Without defensiveness and with a bit of sorrow, I think about things I wish I knew and did twenty and thirty and forty years ago. I wish, in those days that I was preoccupied with ideas, that I looked and smiled at people, especially strangers, more. I wish I made more effort to be kind; like saying please and thank you, and leaving bigger tips for service, even bad service. I wish, even with demanding expectations, that I rushed less. I wish, when someone was brusque with me, that I recognized they might be distracted by grief or fear or confusion. I wish I knew then what I think I know now, that it is more important to be kind than to be smart.

In this chapter of my life, I am unbearably lucky, beyond the “ordinary” preciousness of being born in a human form with the opportunity to practice Dharma. I live in a locale where people and traffic are limited and silence and scenery are everywhere. I hear the sound of wind more than the sound of the human voice. As long as I make the decision to turn off the TV and radio (a continuing practice opportunity), there is time and space to notice the activity of my mind. I can feel viscerally when my opinions are taking over, when feelings are creating my reality.

When I am disappointed in, resentful of, or opinionated about others or myself, I am better able to slow down, look more closely, gently question.
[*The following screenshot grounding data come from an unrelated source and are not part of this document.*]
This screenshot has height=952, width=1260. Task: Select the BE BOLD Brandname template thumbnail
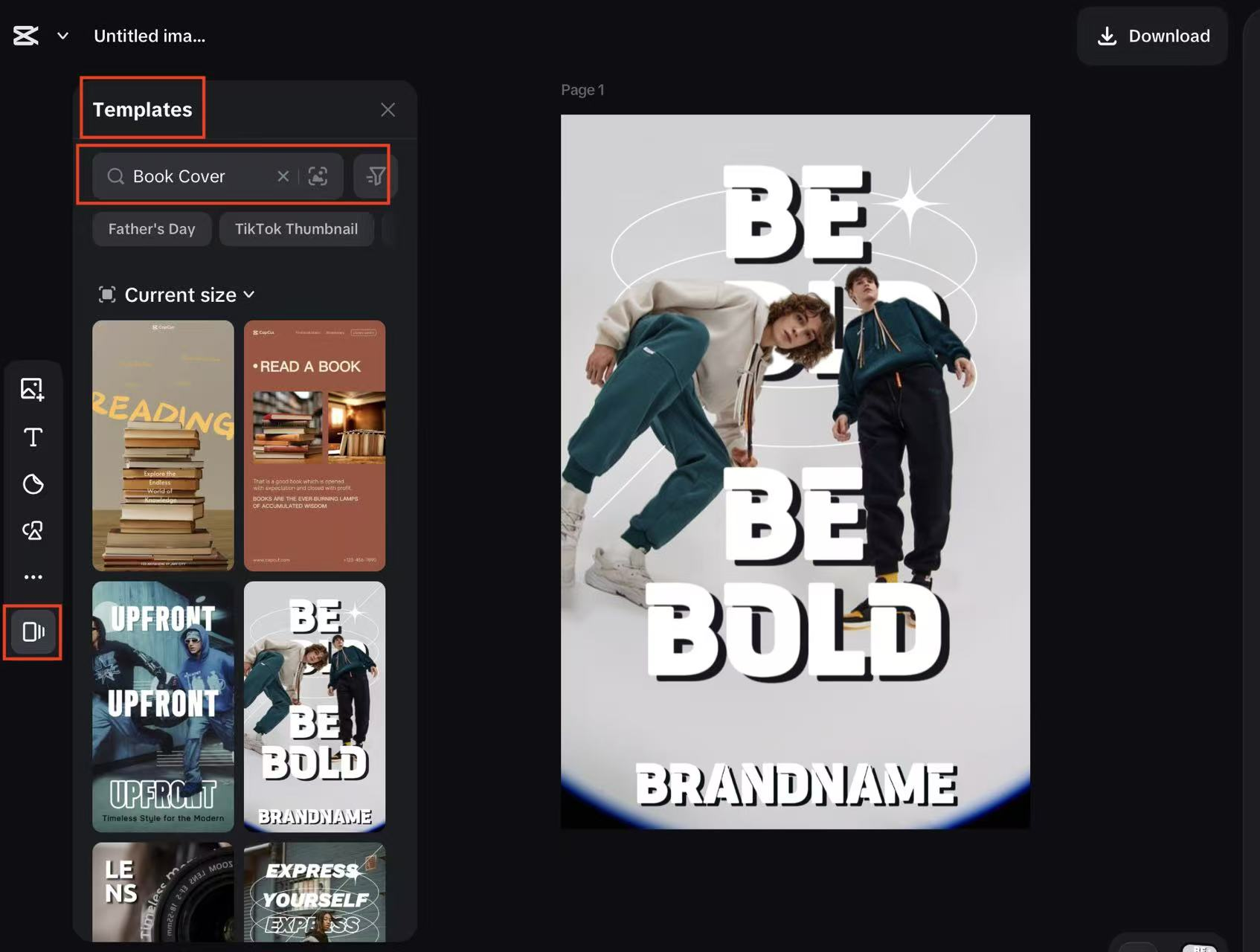(314, 706)
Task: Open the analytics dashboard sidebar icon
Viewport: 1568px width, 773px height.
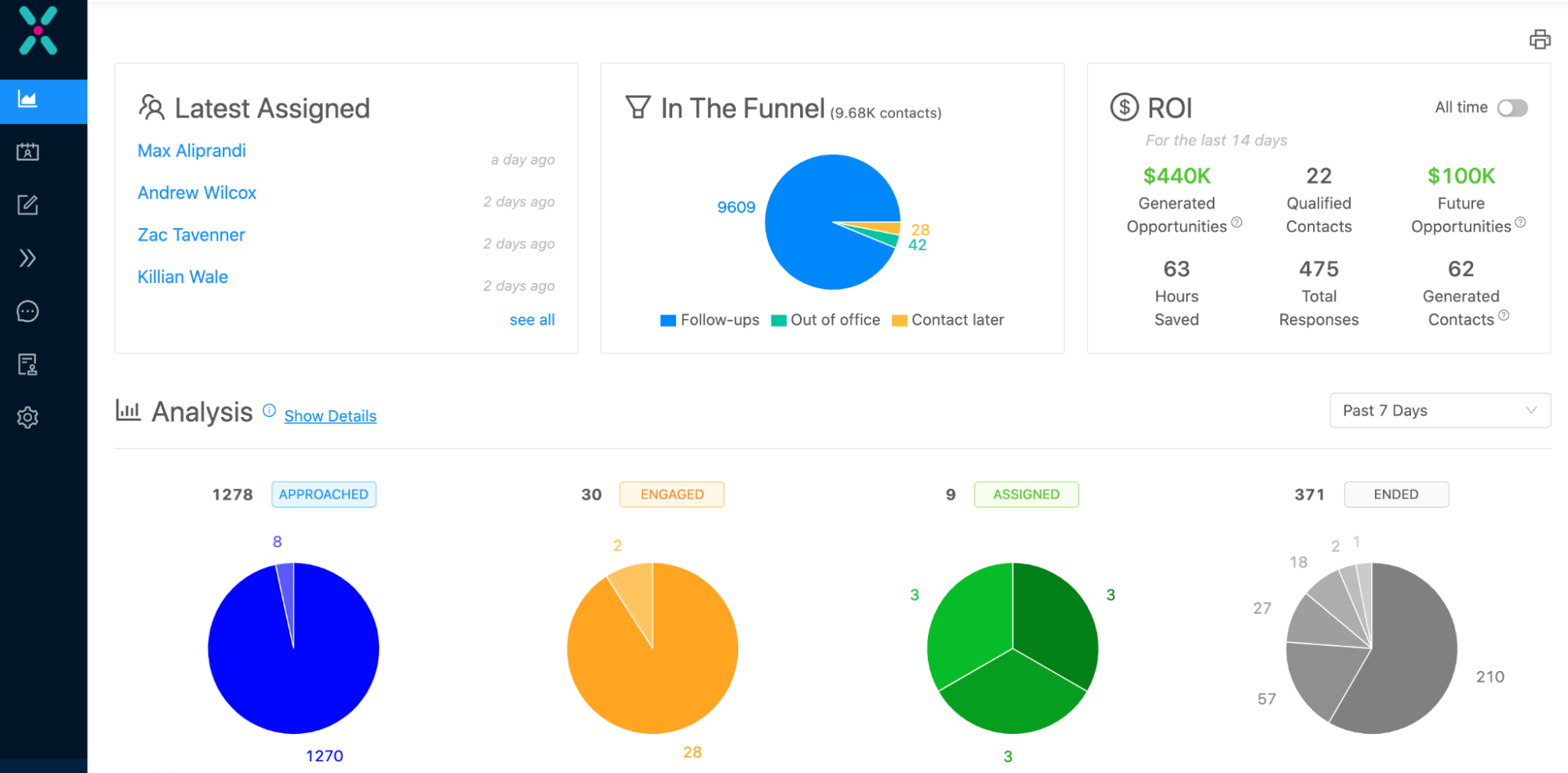Action: (x=27, y=100)
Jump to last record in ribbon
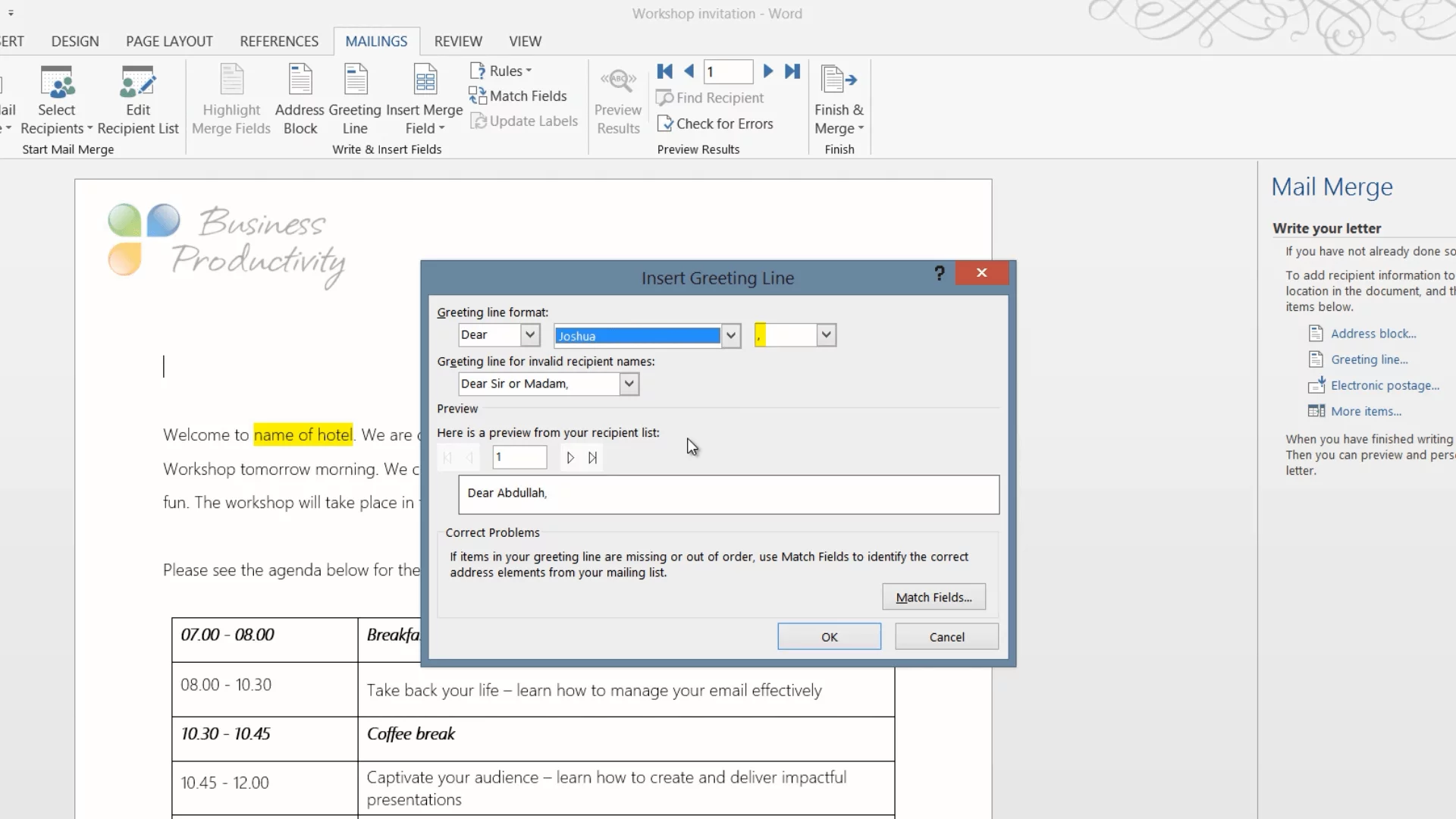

It feels paradoxical that I am more than ever comforted by impermanence, knowing that the lives of people I love (and those who drive me crazy) are but one of our many meetings, and that chances for repair and improvement will present again and again as we struggle to make it right.

The karma I have made, the merit and suffering, are less and less related to some attribution of self-worth. This is the fabric of my life, comprised of both this life and many others. The recognition of this is aided when I meditate as Guru Rinpoche. I sit at my altar with my coffee, but it is not me sitting at this altar with this coffee. I am beginning to recognize that I sit holding the karma of the world; of all of our suffering, of all of our experience of happiness and beauty, of all of our fears and prayers for good.

Increasingly, I come to my cushion with eagerness. As I continue to settle into this new life I strive toward a daily meditation. The more I recognize that the sound of the wind in the trees is mantra, and that emotions and opinions and even suffering, are luminous space; the more I can hear that the activity of the larger world—of machines and human interchange and, even warfare—are mantras, too and contain the bliss of emptiness. My proclaimed identity, my work at my altar and in my new life, become to gently feel the suffering of us all, in this new practice of (not) me.

Rosie recently moved with her wife and their dog to rural western Massachusetts. She is a grateful student of Phakchok Rinpoche. She is learning to grow vegetables, edit for Lhasey Lotsawa, and tutor English. She tries to think less and practice more.